YOUR ASSIGNMENT:
Nothing but the lines from the one containing "Task: Click the Microsoft four-square logo" through the end of the entries below should be set down, each exactly as written.

RECORDS SHOWN START

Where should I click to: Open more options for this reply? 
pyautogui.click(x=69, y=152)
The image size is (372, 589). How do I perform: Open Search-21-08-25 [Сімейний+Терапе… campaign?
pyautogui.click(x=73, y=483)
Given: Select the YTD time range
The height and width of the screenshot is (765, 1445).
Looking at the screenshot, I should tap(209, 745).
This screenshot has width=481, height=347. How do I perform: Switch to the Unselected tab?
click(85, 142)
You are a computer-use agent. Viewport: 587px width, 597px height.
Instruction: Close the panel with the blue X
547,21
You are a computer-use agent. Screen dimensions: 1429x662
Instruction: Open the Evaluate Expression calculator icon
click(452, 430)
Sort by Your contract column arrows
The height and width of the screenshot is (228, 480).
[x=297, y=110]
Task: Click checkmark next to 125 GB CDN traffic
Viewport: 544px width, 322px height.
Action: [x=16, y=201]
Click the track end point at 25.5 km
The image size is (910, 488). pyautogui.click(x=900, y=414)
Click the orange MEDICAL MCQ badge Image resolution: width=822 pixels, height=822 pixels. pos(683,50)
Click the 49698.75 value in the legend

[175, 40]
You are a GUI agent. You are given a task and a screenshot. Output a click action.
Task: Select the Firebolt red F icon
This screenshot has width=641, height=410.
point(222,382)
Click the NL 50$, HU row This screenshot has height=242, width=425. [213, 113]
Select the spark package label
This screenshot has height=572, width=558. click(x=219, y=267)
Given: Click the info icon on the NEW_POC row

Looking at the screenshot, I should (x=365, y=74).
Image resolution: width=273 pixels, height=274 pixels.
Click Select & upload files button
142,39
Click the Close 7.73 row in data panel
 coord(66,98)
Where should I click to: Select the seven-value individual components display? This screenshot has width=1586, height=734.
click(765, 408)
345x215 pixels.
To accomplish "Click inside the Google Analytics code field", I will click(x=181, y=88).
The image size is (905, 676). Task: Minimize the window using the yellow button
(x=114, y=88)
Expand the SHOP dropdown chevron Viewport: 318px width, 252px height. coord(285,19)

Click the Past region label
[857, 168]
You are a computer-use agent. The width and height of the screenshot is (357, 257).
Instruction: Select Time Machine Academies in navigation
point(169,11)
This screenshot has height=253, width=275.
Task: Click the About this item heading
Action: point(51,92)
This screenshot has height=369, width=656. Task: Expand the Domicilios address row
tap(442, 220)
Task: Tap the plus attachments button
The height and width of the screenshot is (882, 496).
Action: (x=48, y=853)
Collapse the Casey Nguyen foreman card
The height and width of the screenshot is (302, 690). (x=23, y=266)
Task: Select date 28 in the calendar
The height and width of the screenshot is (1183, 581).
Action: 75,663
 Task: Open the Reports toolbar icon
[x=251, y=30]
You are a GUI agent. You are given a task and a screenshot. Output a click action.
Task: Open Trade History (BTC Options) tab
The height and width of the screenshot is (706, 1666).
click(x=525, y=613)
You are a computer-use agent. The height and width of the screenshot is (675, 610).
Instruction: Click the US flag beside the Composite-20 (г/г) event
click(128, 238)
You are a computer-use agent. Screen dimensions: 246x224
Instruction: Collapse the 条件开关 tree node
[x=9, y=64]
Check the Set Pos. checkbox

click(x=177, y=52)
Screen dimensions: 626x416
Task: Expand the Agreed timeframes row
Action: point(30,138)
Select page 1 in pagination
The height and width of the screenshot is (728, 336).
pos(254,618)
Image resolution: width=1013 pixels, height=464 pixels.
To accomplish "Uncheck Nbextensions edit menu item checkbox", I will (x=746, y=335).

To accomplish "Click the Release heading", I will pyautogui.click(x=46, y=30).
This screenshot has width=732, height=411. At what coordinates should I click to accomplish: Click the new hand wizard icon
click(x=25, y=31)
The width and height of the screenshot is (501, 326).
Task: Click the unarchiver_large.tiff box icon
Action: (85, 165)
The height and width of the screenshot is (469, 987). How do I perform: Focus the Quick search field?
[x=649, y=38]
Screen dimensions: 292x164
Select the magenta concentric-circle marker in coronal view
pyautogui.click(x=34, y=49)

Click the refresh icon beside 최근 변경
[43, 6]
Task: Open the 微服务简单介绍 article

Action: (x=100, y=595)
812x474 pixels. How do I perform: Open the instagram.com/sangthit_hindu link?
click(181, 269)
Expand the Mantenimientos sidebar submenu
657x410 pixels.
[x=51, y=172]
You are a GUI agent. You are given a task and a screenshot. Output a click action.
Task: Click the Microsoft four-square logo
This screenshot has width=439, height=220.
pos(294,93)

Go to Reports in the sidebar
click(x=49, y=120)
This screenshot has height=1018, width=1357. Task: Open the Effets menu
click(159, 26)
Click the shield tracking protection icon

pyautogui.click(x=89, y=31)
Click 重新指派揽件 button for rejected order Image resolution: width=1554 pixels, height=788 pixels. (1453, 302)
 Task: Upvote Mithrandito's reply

RECORDS SHOWN END

SOLUTION:
Task: Click the Microsoft four-square logo
This screenshot has width=439, height=220.
pos(294,93)

Go to Reports in the sidebar
click(x=49, y=120)
This screenshot has height=1018, width=1357. Task: Open the Effets menu
click(159, 26)
Click the shield tracking protection icon

pyautogui.click(x=89, y=31)
Click 重新指派揽件 button for rejected order Image resolution: width=1554 pixels, height=788 pixels. (1453, 302)
 Task: Upvote Mithrandito's reply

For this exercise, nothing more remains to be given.